● Direction
Copy out the items, starting at the line containing "Where should I click to: Click the Event" and ending at the line containing "Action: click(x=71, y=62)". Swap every "column header" for "column heading" and leave everything else unchanged.

● Source records
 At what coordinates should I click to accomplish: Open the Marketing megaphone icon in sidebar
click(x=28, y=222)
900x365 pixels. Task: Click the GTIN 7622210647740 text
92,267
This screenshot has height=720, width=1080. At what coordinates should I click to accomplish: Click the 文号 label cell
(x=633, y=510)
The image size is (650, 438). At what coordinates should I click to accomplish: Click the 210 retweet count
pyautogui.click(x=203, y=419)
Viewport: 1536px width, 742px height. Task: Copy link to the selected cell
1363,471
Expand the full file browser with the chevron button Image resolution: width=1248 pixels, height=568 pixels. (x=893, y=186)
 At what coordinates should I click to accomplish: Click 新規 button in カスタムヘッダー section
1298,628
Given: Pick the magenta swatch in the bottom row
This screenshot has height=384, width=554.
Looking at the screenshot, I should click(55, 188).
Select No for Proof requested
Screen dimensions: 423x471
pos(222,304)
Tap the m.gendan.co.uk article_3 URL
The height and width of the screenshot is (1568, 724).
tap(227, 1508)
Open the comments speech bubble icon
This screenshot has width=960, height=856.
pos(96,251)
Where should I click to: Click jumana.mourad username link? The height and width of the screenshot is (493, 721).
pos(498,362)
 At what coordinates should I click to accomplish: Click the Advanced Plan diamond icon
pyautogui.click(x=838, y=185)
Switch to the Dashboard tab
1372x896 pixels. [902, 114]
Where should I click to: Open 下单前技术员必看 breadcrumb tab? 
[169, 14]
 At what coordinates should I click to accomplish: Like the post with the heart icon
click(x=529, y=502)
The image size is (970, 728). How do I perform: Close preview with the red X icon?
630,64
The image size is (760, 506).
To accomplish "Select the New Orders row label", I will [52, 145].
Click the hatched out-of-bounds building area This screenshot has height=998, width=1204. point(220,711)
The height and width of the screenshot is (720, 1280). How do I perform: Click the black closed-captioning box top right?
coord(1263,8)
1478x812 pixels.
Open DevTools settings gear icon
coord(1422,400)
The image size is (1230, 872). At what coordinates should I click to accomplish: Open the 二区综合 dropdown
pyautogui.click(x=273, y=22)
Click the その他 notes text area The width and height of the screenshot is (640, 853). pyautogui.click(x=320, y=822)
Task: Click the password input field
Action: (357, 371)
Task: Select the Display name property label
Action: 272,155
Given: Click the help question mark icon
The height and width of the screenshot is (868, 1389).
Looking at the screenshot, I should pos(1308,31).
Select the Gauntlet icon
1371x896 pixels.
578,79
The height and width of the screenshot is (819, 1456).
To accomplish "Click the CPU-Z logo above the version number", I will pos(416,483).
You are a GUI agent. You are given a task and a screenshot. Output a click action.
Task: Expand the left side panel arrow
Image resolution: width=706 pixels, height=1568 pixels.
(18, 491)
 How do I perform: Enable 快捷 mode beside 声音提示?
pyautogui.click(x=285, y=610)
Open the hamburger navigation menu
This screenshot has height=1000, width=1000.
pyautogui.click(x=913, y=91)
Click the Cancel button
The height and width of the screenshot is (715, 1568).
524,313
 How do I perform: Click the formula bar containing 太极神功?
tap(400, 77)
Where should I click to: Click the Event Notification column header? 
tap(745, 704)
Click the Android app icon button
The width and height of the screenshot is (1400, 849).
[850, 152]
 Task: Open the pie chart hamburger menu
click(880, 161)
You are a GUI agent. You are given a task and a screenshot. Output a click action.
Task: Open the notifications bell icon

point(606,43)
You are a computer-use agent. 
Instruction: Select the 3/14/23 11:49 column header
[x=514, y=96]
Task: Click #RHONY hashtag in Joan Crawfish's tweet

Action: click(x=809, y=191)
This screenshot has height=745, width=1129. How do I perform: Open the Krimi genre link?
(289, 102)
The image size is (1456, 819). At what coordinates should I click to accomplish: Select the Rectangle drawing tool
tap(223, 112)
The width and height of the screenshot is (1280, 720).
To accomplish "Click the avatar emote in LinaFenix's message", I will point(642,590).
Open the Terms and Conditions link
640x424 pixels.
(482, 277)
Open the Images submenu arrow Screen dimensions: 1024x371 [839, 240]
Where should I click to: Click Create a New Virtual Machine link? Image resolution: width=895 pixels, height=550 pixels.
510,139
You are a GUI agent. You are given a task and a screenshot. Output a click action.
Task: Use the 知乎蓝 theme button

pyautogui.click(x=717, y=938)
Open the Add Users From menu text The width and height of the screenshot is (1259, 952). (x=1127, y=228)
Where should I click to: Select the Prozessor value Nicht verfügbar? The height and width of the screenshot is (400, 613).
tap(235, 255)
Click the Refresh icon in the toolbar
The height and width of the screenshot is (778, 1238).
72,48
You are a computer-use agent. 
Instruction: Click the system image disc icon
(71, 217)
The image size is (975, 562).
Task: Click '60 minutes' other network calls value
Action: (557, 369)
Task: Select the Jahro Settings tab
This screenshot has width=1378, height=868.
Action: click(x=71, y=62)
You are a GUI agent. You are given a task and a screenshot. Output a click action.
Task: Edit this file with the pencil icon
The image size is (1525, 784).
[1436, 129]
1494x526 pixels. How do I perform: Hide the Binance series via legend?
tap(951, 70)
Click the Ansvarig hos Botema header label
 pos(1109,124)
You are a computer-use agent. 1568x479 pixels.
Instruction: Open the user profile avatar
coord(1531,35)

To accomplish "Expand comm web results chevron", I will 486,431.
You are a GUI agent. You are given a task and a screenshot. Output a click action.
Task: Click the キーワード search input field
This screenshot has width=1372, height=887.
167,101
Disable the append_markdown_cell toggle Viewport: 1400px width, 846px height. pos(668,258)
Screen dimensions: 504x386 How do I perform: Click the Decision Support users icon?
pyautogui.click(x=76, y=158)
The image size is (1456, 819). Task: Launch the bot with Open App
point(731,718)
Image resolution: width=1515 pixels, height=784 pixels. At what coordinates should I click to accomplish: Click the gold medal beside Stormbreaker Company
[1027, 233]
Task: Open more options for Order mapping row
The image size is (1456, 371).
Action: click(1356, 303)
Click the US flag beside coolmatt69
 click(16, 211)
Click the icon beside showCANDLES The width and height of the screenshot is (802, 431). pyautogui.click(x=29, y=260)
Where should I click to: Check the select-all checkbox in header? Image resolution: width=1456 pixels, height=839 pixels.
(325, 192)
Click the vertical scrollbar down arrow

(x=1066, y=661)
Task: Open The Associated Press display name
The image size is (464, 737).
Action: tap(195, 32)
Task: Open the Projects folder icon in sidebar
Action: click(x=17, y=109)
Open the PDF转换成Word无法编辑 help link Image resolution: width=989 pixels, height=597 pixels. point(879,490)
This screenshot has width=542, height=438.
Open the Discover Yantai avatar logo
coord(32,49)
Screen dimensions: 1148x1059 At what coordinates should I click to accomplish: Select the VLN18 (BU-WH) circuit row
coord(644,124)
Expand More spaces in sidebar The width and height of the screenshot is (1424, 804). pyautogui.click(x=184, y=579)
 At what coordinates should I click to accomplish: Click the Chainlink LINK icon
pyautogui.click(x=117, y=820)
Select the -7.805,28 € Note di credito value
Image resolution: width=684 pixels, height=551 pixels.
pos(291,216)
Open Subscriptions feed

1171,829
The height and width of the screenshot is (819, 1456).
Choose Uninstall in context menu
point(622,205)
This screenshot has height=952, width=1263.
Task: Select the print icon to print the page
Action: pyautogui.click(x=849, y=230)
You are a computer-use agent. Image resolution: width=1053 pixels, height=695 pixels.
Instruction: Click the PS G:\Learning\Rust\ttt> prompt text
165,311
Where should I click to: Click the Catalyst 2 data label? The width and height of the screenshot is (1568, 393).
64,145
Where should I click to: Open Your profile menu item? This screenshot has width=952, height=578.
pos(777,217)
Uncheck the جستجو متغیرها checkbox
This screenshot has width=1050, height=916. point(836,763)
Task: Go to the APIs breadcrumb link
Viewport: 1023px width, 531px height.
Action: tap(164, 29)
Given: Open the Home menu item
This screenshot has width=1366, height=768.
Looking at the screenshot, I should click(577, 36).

● Solution for this exercise
Where should I click to: Click the Event Notification column heading? 
tap(745, 704)
Click the Android app icon button
The width and height of the screenshot is (1400, 849).
[850, 152]
 Task: Open the pie chart hamburger menu
click(880, 161)
You are a GUI agent. You are given a task and a screenshot. Output a click action.
Task: Open the notifications bell icon

point(606,43)
You are a computer-use agent. 
Instruction: Select the 3/14/23 11:49 column heading
[x=514, y=96]
Task: Click #RHONY hashtag in Joan Crawfish's tweet

Action: click(x=809, y=191)
This screenshot has height=745, width=1129. How do I perform: Open the Krimi genre link?
(289, 102)
The image size is (1456, 819). At what coordinates should I click to accomplish: Select the Rectangle drawing tool
tap(223, 112)
The width and height of the screenshot is (1280, 720).
To accomplish "Click the avatar emote in LinaFenix's message", I will point(642,590).
Open the Terms and Conditions link
640x424 pixels.
(482, 277)
Open the Images submenu arrow Screen dimensions: 1024x371 [839, 240]
Where should I click to: Click Create a New Virtual Machine link? Image resolution: width=895 pixels, height=550 pixels.
510,139
You are a GUI agent. You are given a task and a screenshot. Output a click action.
Task: Use the 知乎蓝 theme button

pyautogui.click(x=717, y=938)
Open the Add Users From menu text The width and height of the screenshot is (1259, 952). (x=1127, y=228)
Where should I click to: Select the Prozessor value Nicht verfügbar? The height and width of the screenshot is (400, 613).
tap(235, 255)
Click the Refresh icon in the toolbar
The height and width of the screenshot is (778, 1238).
72,48
You are a computer-use agent. 
Instruction: Click the system image disc icon
(71, 217)
The image size is (975, 562).
Task: Click '60 minutes' other network calls value
Action: (557, 369)
Task: Select the Jahro Settings tab
This screenshot has width=1378, height=868.
Action: click(x=71, y=62)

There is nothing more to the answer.